WORK REQUIRED. Output exactly the lines that run from the start of the records to the line with "You are a computer-use", counting both ends, and skip the pictures.

___

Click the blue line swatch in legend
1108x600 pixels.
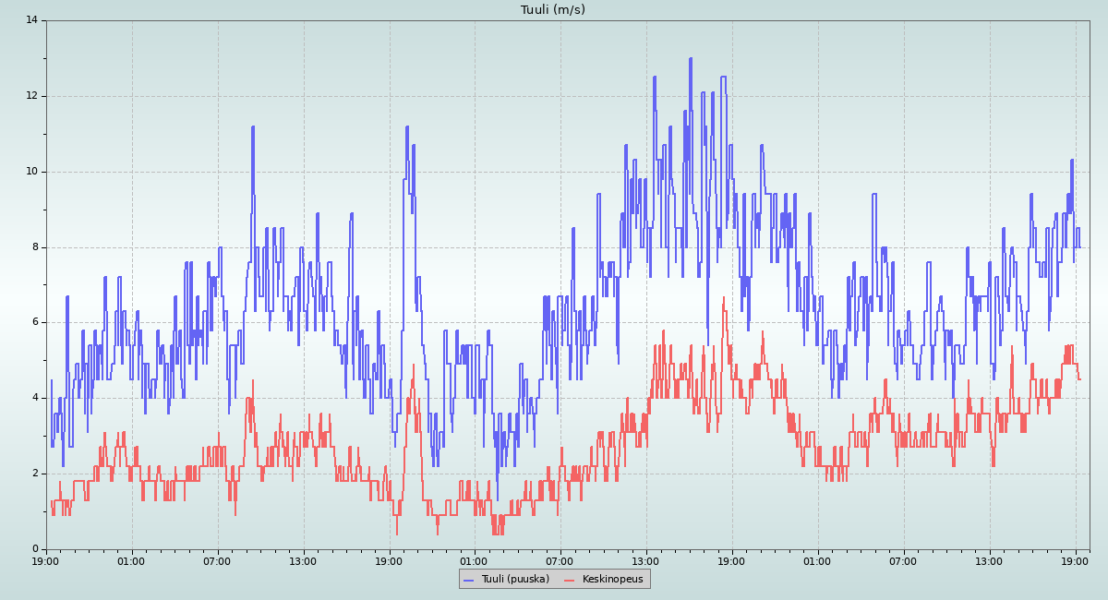click(468, 580)
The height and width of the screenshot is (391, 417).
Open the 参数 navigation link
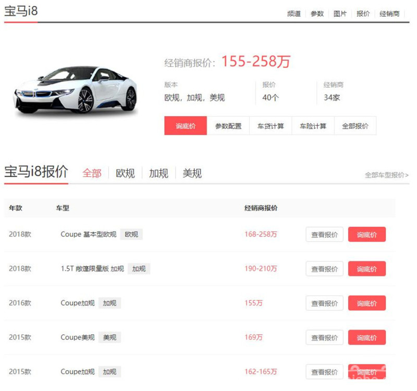(x=317, y=14)
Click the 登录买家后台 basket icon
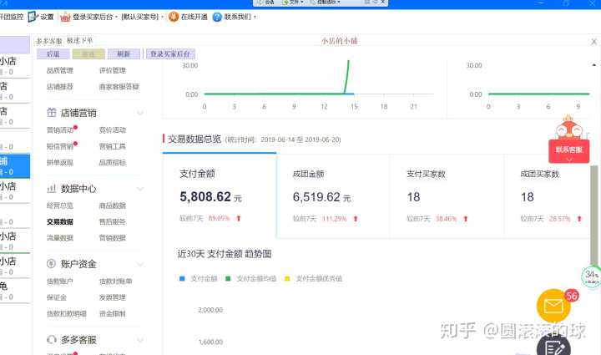 pos(65,17)
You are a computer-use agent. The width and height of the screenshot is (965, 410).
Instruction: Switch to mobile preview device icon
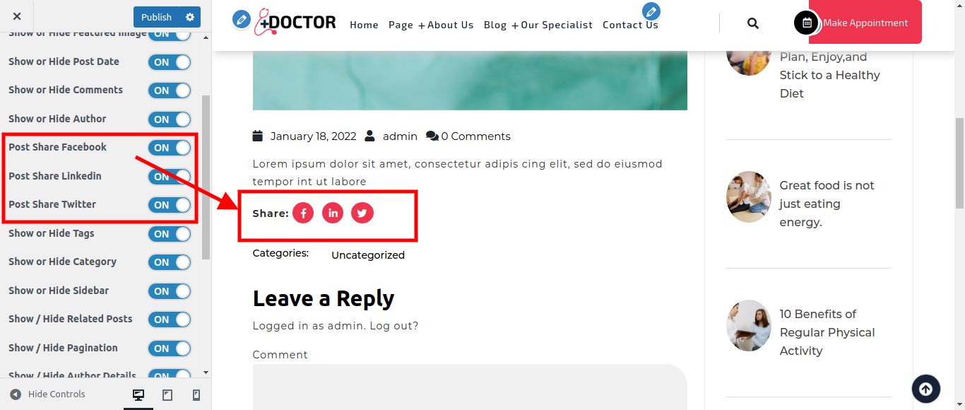coord(196,395)
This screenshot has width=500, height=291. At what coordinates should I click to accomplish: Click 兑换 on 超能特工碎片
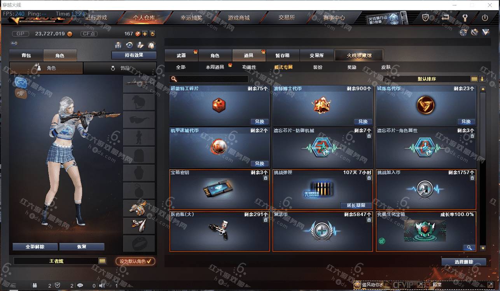pos(260,122)
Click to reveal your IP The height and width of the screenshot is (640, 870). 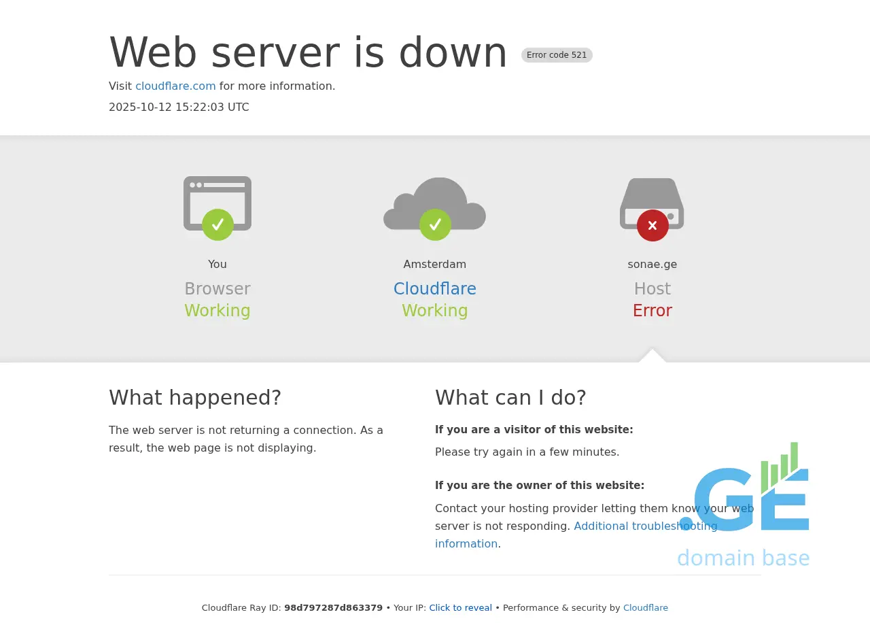pyautogui.click(x=460, y=608)
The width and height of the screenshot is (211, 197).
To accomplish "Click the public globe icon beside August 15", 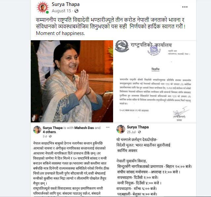I will (x=76, y=11).
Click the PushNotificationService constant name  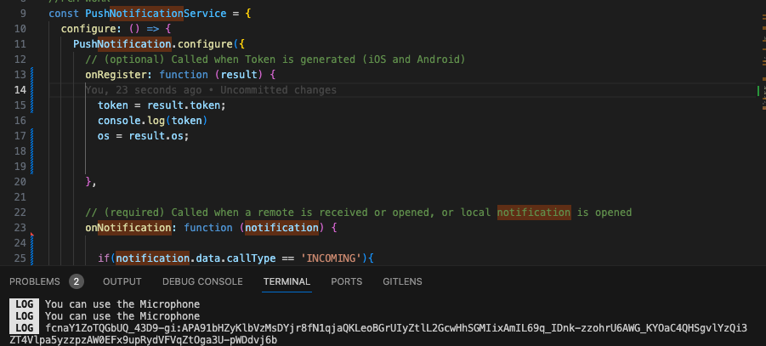click(145, 14)
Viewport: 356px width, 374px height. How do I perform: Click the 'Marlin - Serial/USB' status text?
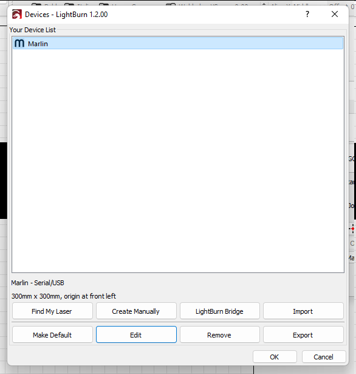[x=38, y=283]
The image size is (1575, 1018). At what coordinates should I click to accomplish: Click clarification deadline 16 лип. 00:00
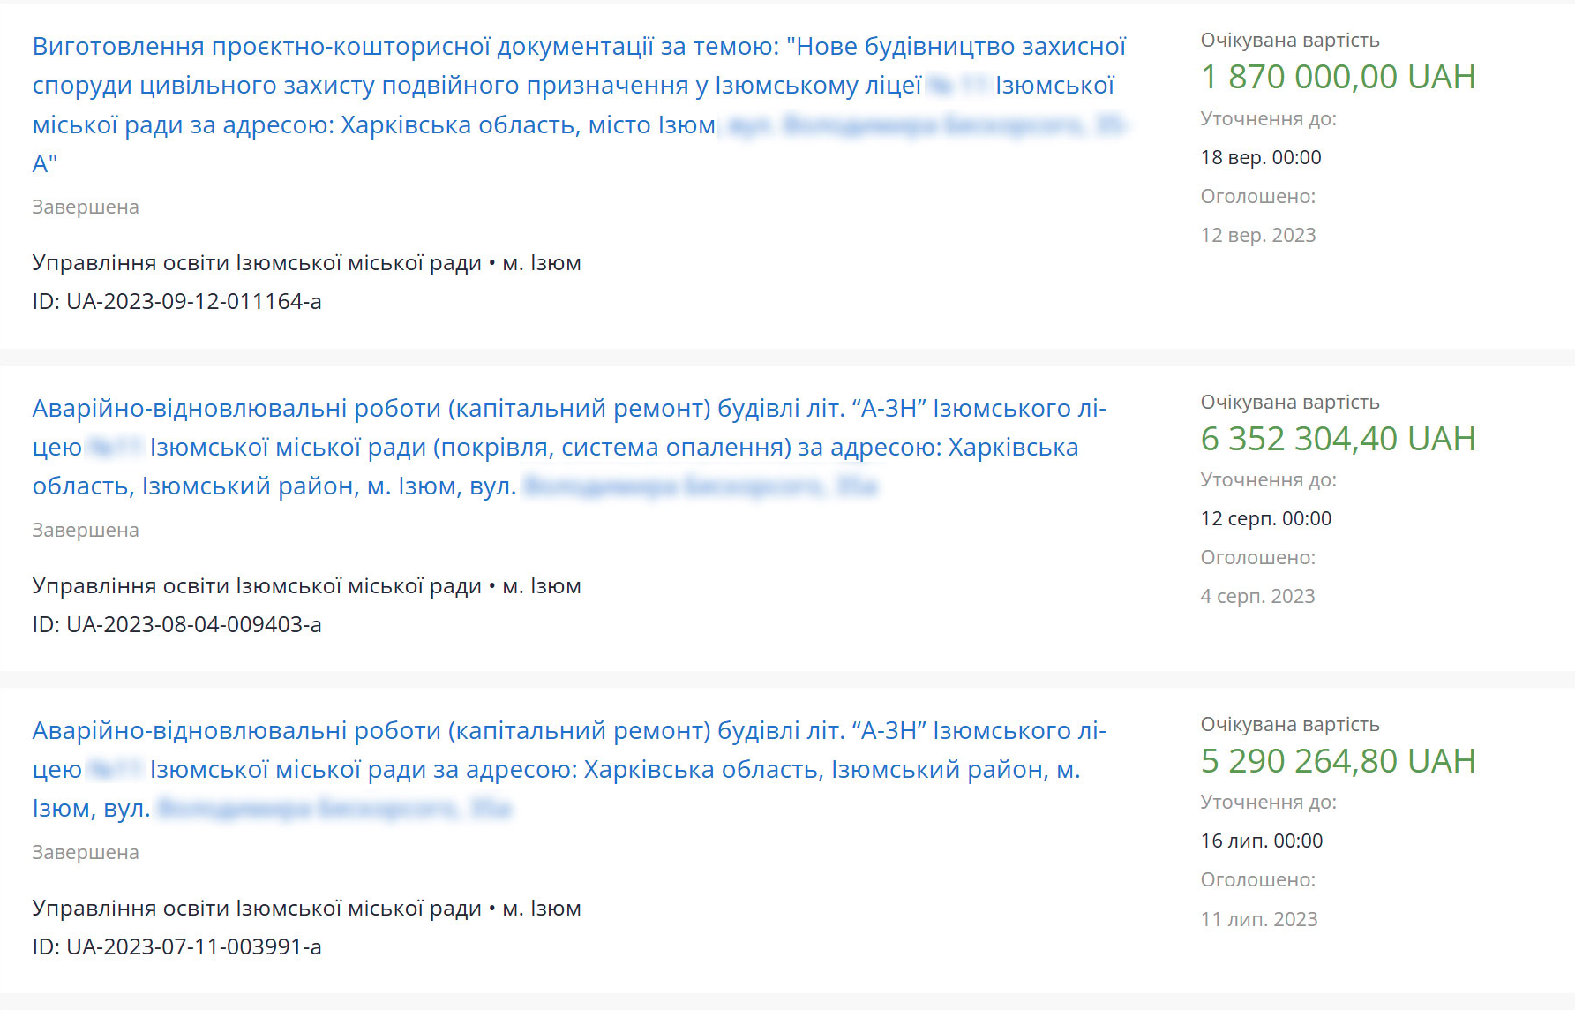click(x=1261, y=841)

___

REPLY TO THE TASK.
Click the blue line swatch in legend
1108x600 pixels.
click(468, 580)
The height and width of the screenshot is (391, 417).
Open the 参数 navigation link
(x=317, y=14)
Click the 登录买家后台 basket icon
 pos(65,17)
You are a computer-use agent. The width and height of the screenshot is (965, 410).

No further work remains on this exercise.